The deposition (from Latin depositio cornuum, "taking off the horns") was a semi-official initiation ritual which was common at universities throughout Europe from the Middle Ages until the 18th century. The ritual was introduced at German universities in the late 15th century, probably from the influential University of Paris. Models may have included the Freisprechung ritual in artisan guilds, where apprentices were admitted to the status of journeymen.

==Purpose==
A basis for the deposition was the idea that the arriving student was still wild and unpolished before their immatriculation – like an animal – and had to be relieved of the signs of their uncivilised state before they could be accepted as part of the university. The student only had to go through the deposition once in their life; they would receive a deposition certificate ("Depositionsschein" in German) which they could need to approve their transfer to another university.

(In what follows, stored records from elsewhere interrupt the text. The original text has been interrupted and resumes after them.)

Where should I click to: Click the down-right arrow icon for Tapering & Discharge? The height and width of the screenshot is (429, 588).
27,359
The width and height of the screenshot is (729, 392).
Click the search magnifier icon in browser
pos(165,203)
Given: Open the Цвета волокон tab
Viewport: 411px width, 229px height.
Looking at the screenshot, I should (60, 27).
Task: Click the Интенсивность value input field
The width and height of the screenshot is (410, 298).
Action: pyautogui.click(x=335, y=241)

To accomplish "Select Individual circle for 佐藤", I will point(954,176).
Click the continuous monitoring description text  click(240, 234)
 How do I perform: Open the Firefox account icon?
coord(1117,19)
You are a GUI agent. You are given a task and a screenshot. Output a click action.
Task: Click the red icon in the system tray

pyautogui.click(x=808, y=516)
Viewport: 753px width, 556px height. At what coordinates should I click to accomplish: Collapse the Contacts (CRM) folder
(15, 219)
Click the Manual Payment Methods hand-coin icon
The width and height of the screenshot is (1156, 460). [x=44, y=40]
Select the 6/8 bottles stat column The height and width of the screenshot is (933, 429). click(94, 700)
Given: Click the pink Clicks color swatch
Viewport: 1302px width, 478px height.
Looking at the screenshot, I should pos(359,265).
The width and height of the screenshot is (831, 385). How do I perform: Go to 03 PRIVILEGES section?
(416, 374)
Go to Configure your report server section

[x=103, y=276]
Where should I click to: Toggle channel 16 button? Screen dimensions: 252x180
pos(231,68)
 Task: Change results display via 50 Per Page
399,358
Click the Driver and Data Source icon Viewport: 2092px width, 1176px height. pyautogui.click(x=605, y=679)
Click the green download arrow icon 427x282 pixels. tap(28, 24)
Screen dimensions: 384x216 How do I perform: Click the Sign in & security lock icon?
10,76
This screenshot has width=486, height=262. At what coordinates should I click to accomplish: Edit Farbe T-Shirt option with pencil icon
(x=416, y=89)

The deposition consisted of scolding, in which the unworthiness of the new student would be clarified to them, in ritualistic removal of animal-like artificial body parts with the help of over-dimensioned tools, as well as beating and other abuse, which would have the function of a purification ritual.

In the speeches at the ritual, models from classical antiquity for the deposition process would be cited. Reference would be made to the examination of the Spartan youth, to the customs of the Academy of Plato, and the water consecration among the Athenian Sophists of Late Antiquity.

==Process==
The arriving student would in the Middle Ages be known by the term beanus, derived from the French bec jaune, "yellow beak" (cf. English "greenhorn"). The beanus would be treated by his new fellow students as a pecus campi ("animal of the field") and outfitted correspondingly. He would have to don a hood with horns and put the teeth of a boar sticking out of his mouth. He would then have to listen to a speech about his own unworthiness. The animal-like traits would then be knocked off with the help of over-sized tools. The body of the student would be additionally abused, symbolizing the cleansing and beautification. During the process wood-working tools would be used, as the student still was an "uncouth man" (German ungehobelt, unplaned).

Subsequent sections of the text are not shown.